Am I being unreasonable wanting more? It's been nearly a year of this and the last few months of lockdown has shown me I cant be as much of a priority to him as he is to me as if I was, surely he would make time to text back/call back etc.

AIBU just expecting a bit more commitment? A bit more of his time/attention because I honestly dont know. Before this I have only been in one other relationship. DD's father which lasted 15 years.

OP posts:
pumpkinbump · 08/06/2020 21:31

Well done! I doubt it's the last you have heard from him, it will take wouldn't for him to find someone else to put up with his bullshit so I suspect he will try to keep his claws in you, but stay strong. Very weird that he thought a good way to prove his commitment was to let his parents listen in to the call. What a weirdo.
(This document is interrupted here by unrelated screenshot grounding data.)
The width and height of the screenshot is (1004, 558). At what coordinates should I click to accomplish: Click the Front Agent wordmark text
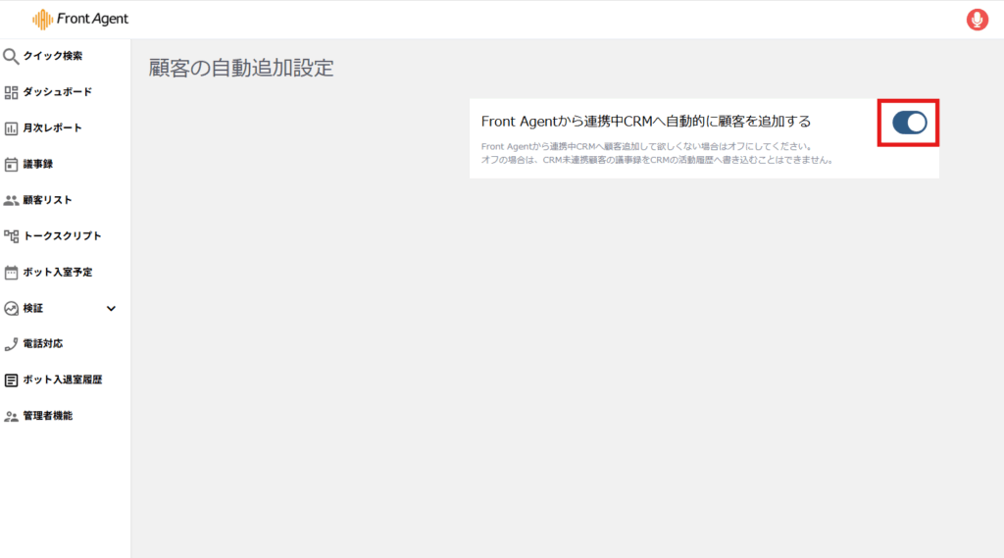pos(92,20)
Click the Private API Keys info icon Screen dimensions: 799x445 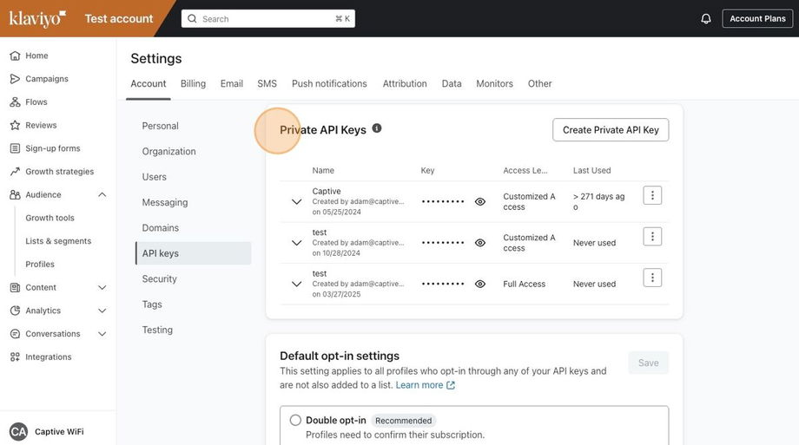(x=377, y=128)
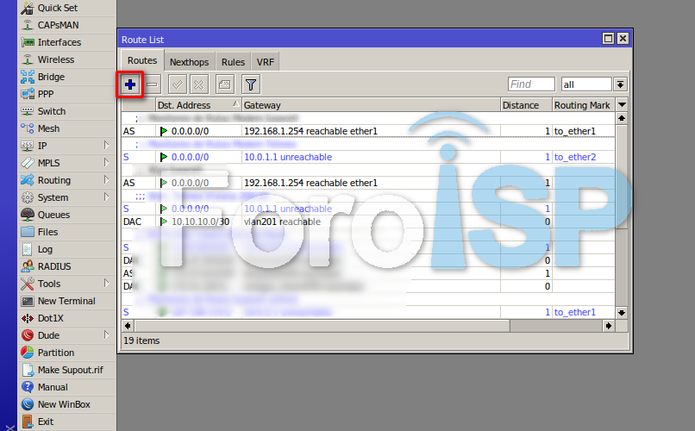Expand the 'all' filter dropdown
Viewport: 695px width, 431px height.
(x=620, y=84)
Unreasonable2 · 09/06/2020 10:22

Honestly @pumpkinbump it was so strange, he said it, i went quiet and then i just heard his mum shout "hi!" It was so uncomfortable..
And your right, I have just had a delivery of flowers with a card that says "just a little something to brighten your day, I love you"
It just frustrates me because he has had a year to just try a bit harder, I didnt want all of his time, just some of it, I didn't expect him to be meeting my daughter and whisking me down the isle, but equally, I would have liked more than basically being his 'booty call' with a title, I would have liked him to make some level of effort to see me and it would have been nice to think that sometimes spending a bit of time with me, whether over the phone/video or in person was preferential to spending all his time with his parents!

I really wasnt a difficult girlfriend, not really.. I just wanted to be treated like a girlfriend Blush

OP posts:
Neepers · 09/06/2020 13:09

You are brilliant! So glad you have taken charge and are already reaping the benefits.

granadagirl · 09/06/2020 19:04

He thinks the flowers will get you running back, please don’t ring or text him. Even to say thanks.
Let him grovel

DrManhattan · 10/06/2020 08:19

Just remember that he totally invalidated your feelings by asking if you were on.
He's a creep who just wants to keep giving you breadcrumbs. Dont go back. Ever.

Sittingontheveranda · 10/06/2020 10:40

And not opening a card even though you reminded him to, because he ‘hadn’t time’ is cruel. Unnecessarily cruel to treat someone he was supposedly in a relationship with.

He showed you who he was for eleven months. I wouldn’t try to make him grovel. That is just playing games and/or having false hope. A new relationship was bad for eleven months. Good fruits don’t grow from bad seeds.

Yeahnahmum · 10/06/2020 11:06

Op
You are not in a relationship. I repeat. You are not in. A relationship.

Run away from this time waster. What are you still doing with this man.

Yeahnahmum · 10/06/2020 11:06

Should have rtft Grin

TestingTestingWonTooFree · 10/06/2020 13:41

What a time waster, you are so much better off without him

Unreasonable2 · 12/06/2020 15:34

Just to let you all know I'm doing well, had no contact and feel more alive and optimistic about the future than I have in so so long! Thank you to all you incredible people for helping me see I wasnt being unreasonable!

OP posts:
MamaFirst · 12/06/2020 22:20

That's good to hear, glad you are doing well!

Quackersandcheese3 · 12/06/2020 22:49

I think you should move on from him. You should absolutely expect more x

ErnDincum · 13/06/2020 00:04

Glad to hear you're feeling optimistic about the future. You have so much to offer in a relationship, and you deserve sooooo much more.